TASK REQUIREMENTS
Arrange the lines from the line with "Task: Tap the Nama input field" up to and including the line with "pyautogui.click(x=282, y=110)" as a Markdown table with the columns Row and Line, giving each row a number and skipping blank lines. Leave the pictures out of the table.

⁂

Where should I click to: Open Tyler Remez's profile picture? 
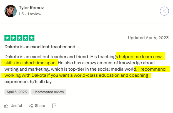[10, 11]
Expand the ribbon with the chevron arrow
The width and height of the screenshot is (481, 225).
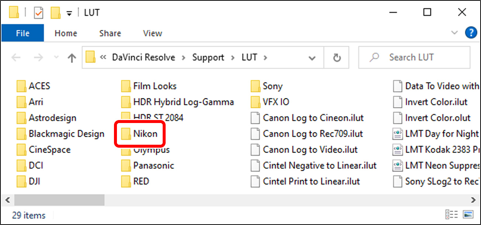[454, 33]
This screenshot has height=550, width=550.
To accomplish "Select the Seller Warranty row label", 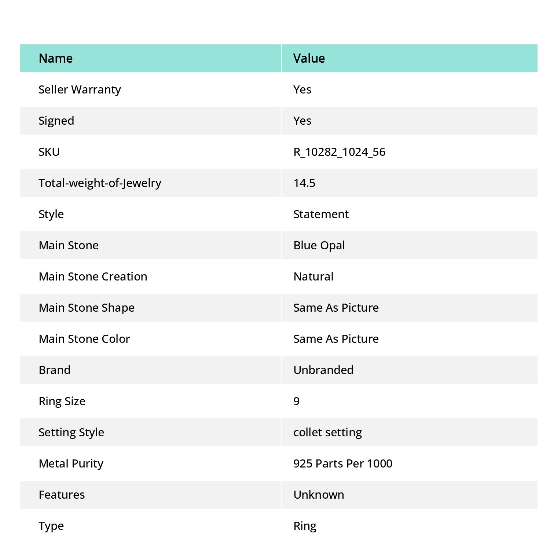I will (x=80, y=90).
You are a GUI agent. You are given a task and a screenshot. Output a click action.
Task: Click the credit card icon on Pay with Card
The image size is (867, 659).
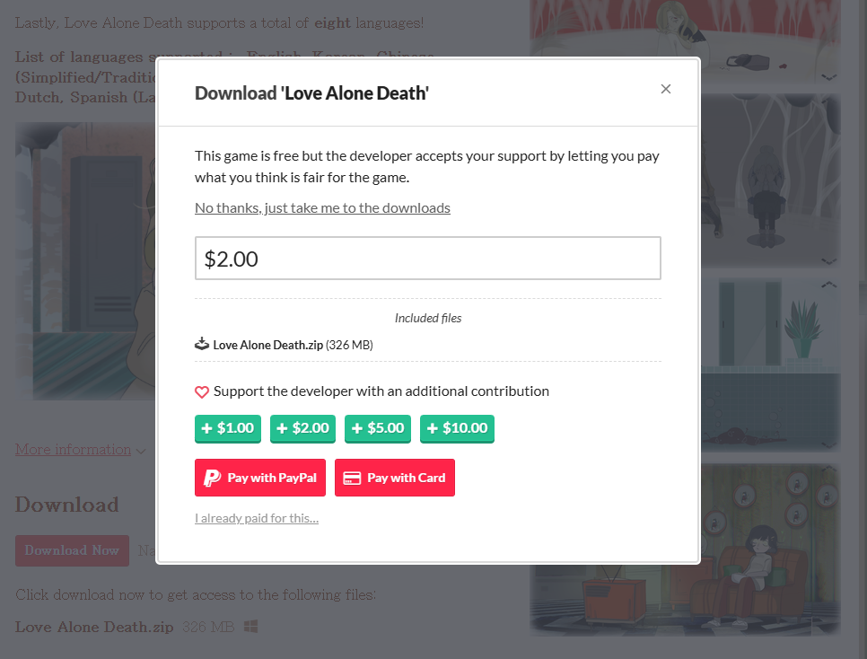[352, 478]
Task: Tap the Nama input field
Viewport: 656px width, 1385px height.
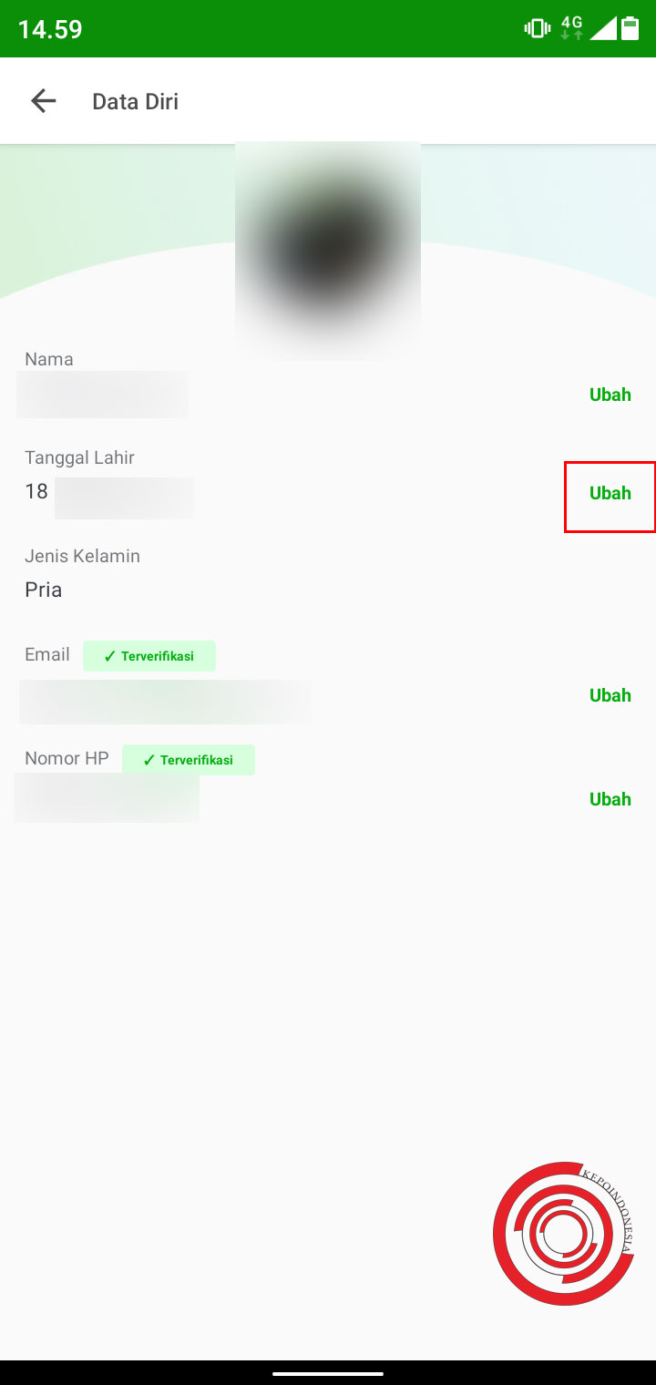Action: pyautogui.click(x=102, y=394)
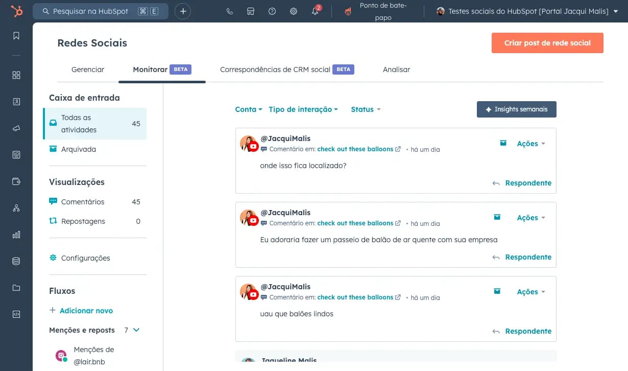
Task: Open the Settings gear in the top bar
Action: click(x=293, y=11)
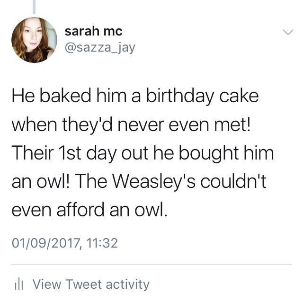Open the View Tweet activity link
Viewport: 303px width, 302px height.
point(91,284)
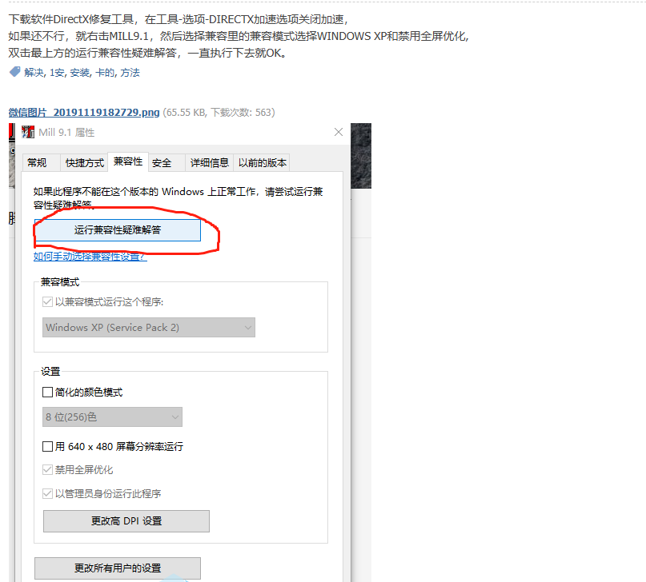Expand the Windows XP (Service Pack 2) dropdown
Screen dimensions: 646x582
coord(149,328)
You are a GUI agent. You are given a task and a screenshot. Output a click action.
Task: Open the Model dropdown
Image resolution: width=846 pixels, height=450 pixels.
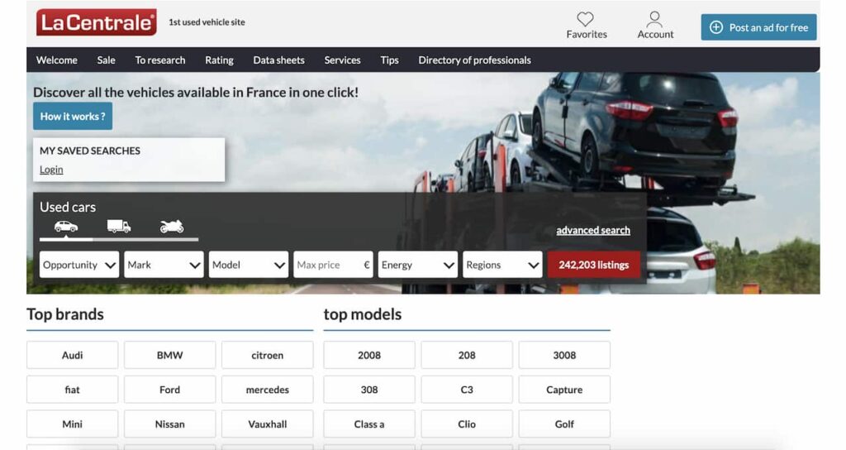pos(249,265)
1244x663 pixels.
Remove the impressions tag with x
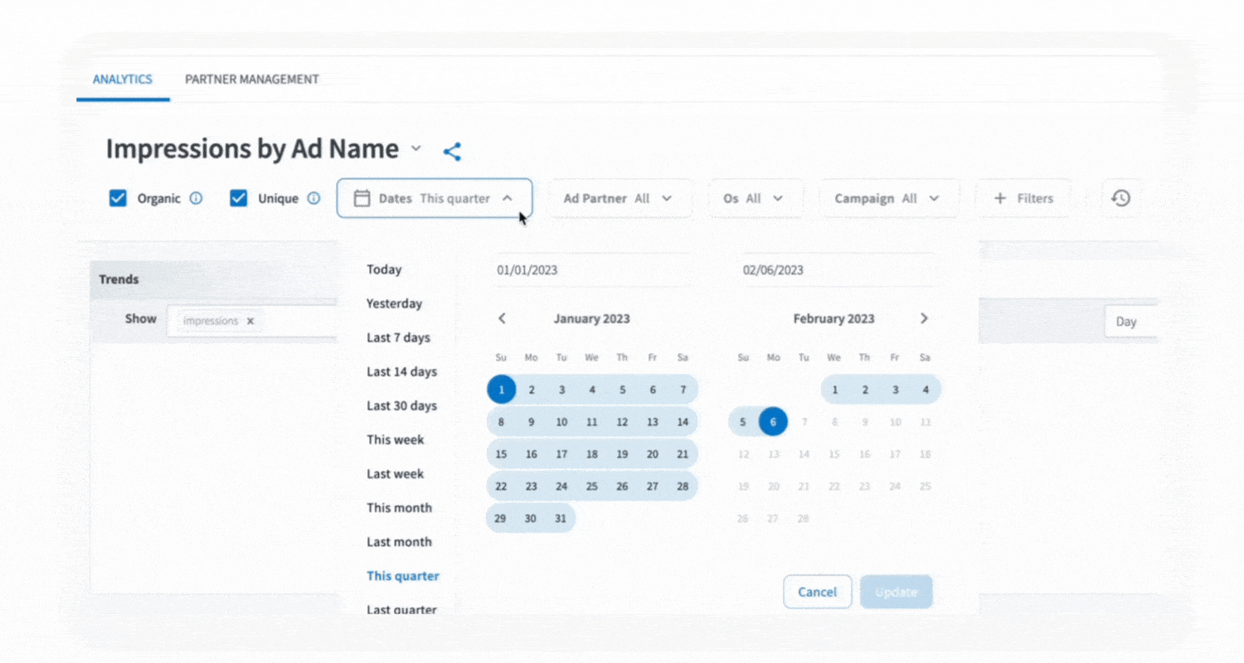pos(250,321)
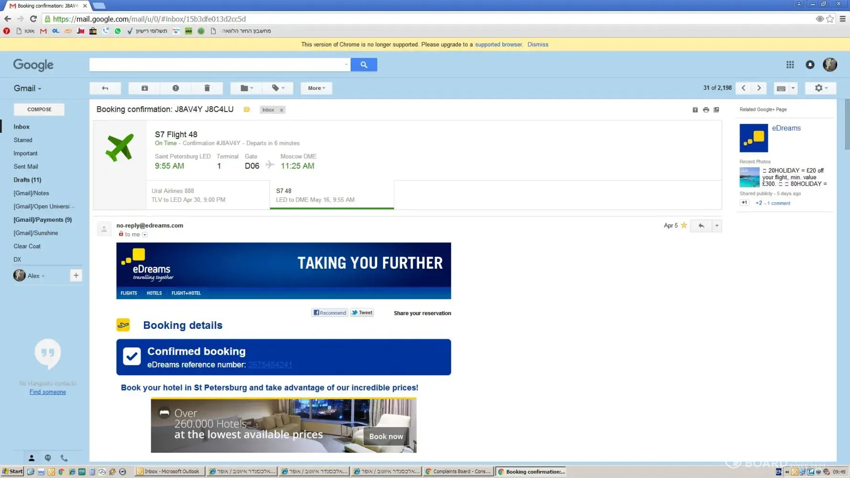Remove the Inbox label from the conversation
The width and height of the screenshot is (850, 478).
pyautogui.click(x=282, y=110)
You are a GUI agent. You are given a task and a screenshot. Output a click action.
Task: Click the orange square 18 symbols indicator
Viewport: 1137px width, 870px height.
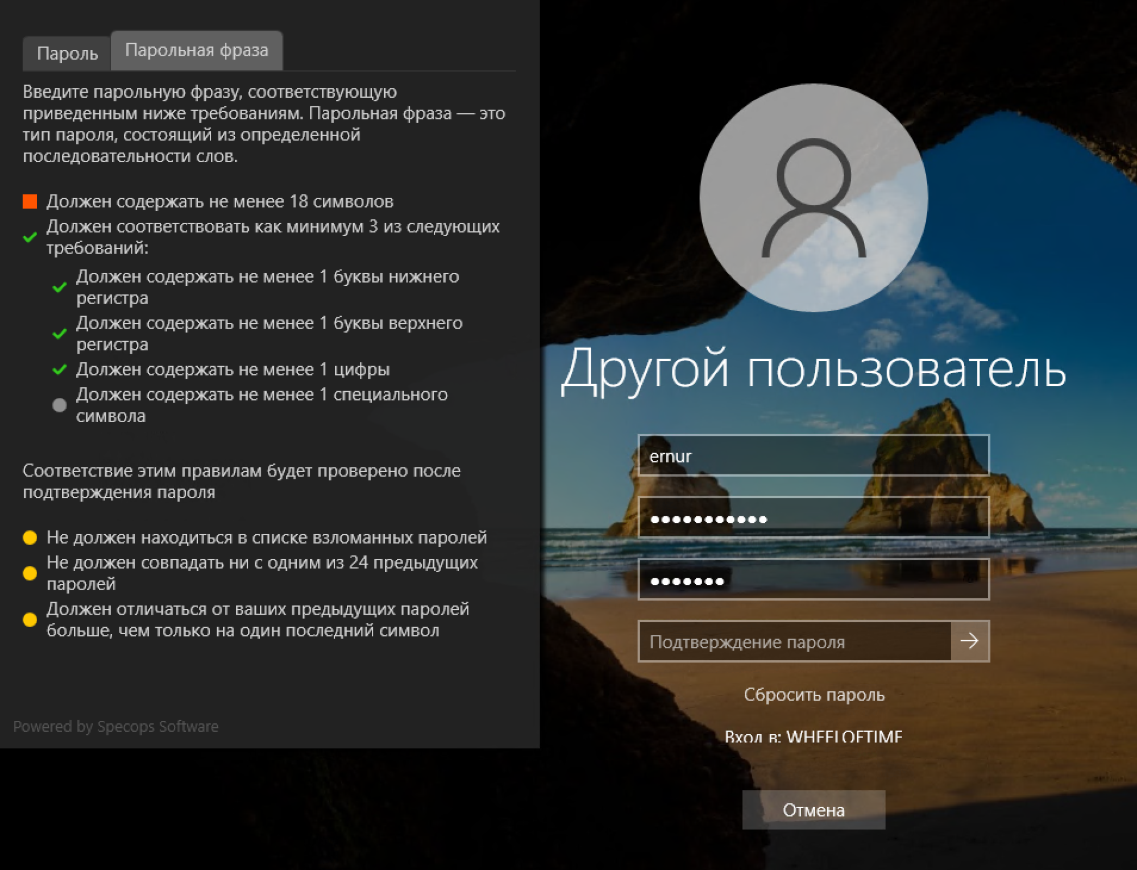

⁂

EXERCISE RESPONSE
| Row | Line |
|---|---|
| 1 | Task: Tap the Nama input field |
| 2 | Viewport: 656px width, 1385px height. |
| 3 | Action: pyautogui.click(x=102, y=394) |
| 4 | Task: Open the Settings gear in the top bar |
| 5 | Action: click(x=293, y=11) |
| 6 | Open the View Tweet activity link |
| 7 | Viewport: 303px width, 302px height. |
| 8 | point(91,284) |
| 9 | Expand the Windows XP (Service Pack 2) dropdown |
| 10 | Screen dimensions: 646x582 |
| 11 | coord(149,328) |
| 12 | You are a GUI agent. You are given a task and a screenshot. Output a click action. |
| 13 | Task: Open the Model dropdown |
| 14 | Image resolution: width=846 pixels, height=450 pixels. |
| 15 | pos(249,265) |
| 16 | 1244x663 pixels. |
| 17 | Remove the impressions tag with x |
| 18 | pos(250,321) |
| 19 | Remove the Inbox label from the conversation |
| 20 | The width and height of the screenshot is (850, 478). |
| 21 | pyautogui.click(x=282, y=110) |